(Records contained in a dataset)
----

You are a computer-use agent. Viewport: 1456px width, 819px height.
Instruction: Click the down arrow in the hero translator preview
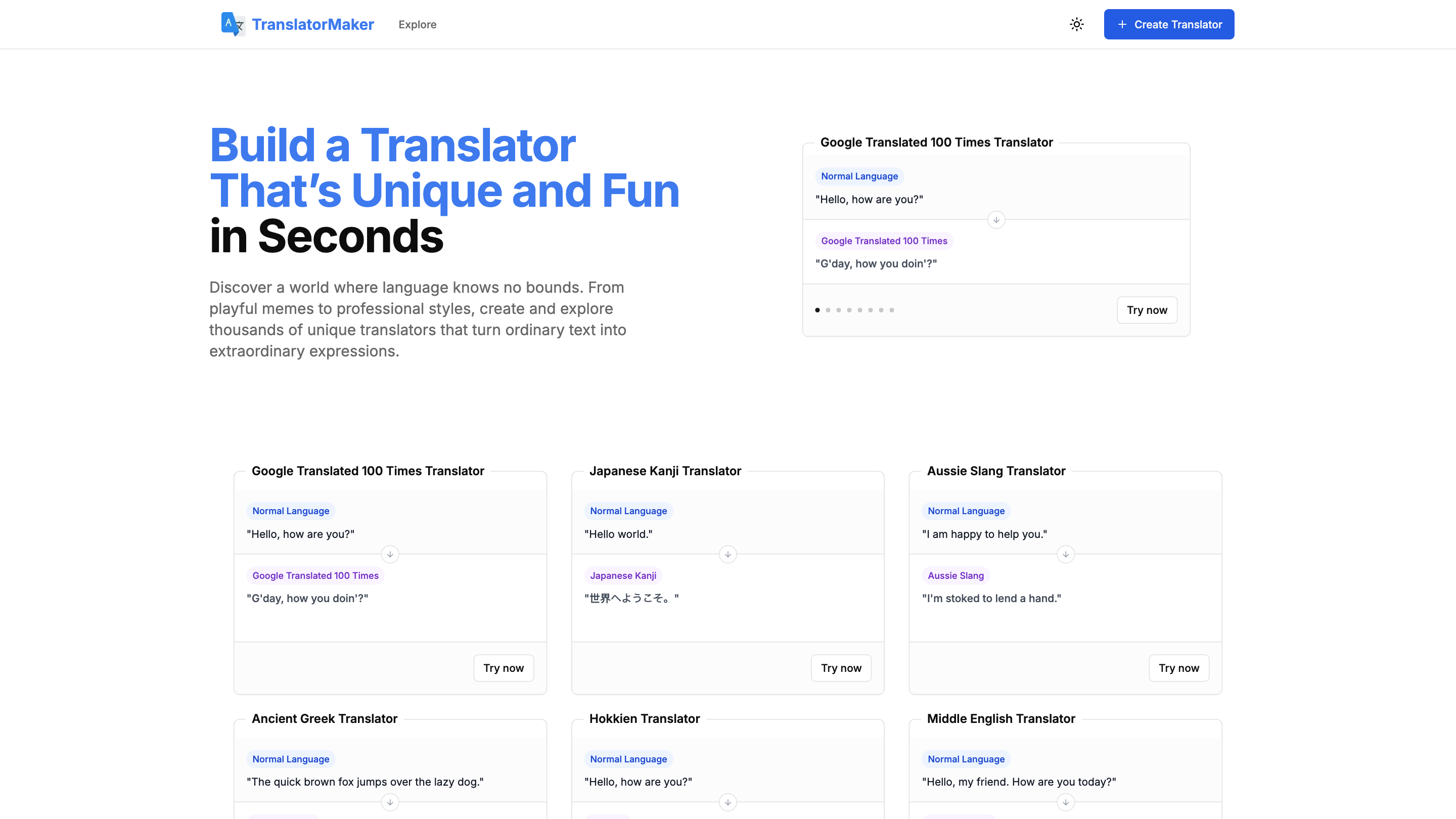tap(996, 220)
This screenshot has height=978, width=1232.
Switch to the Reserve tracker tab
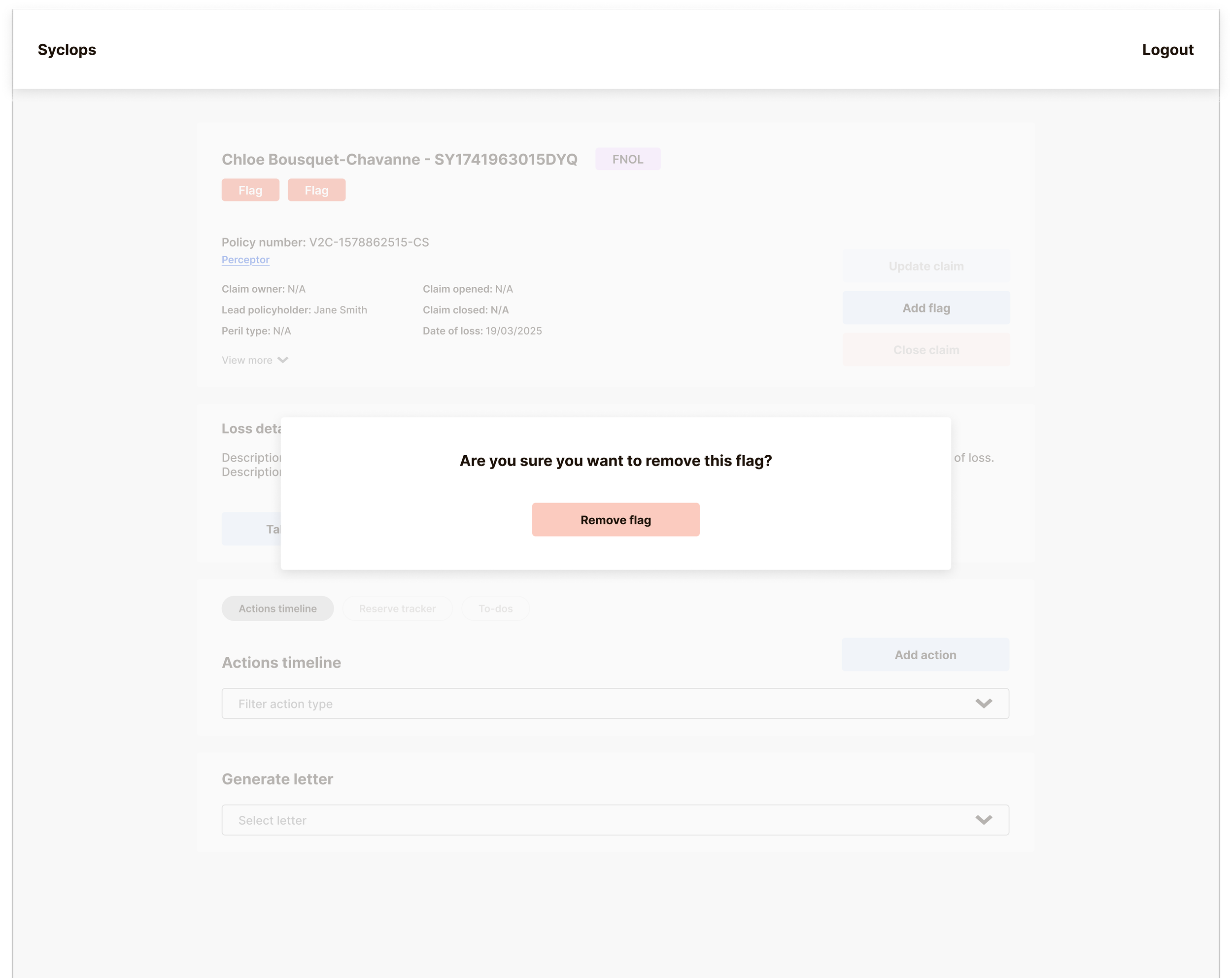pos(397,608)
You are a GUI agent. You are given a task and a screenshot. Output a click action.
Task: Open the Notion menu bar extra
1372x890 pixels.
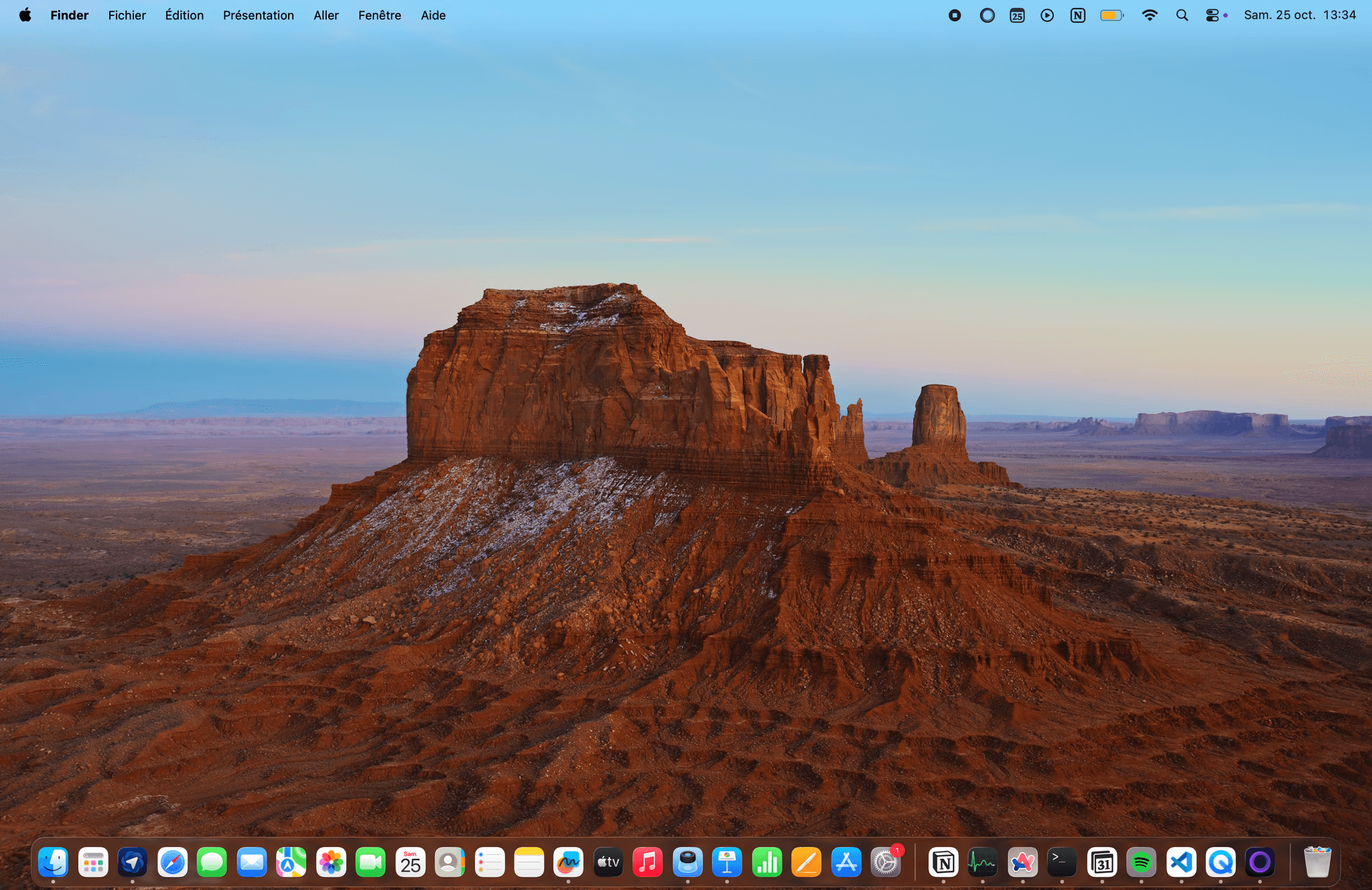(x=1078, y=15)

----

WHAT IS REQUIRED
Word for word, write out each of the records, but not the pictures.

EXPECTED ANSWER
You are a computer-use agent. Viewport: 1456px width, 819px height.
Instruction: Click the down arrow in the hero translator preview
tap(996, 220)
This screenshot has height=978, width=1232.
Switch to the Reserve tracker tab
pos(397,608)
You are a GUI agent. You are given a task and a screenshot. Output a click action.
Task: Open the Notion menu bar extra
1372x890 pixels.
(x=1078, y=15)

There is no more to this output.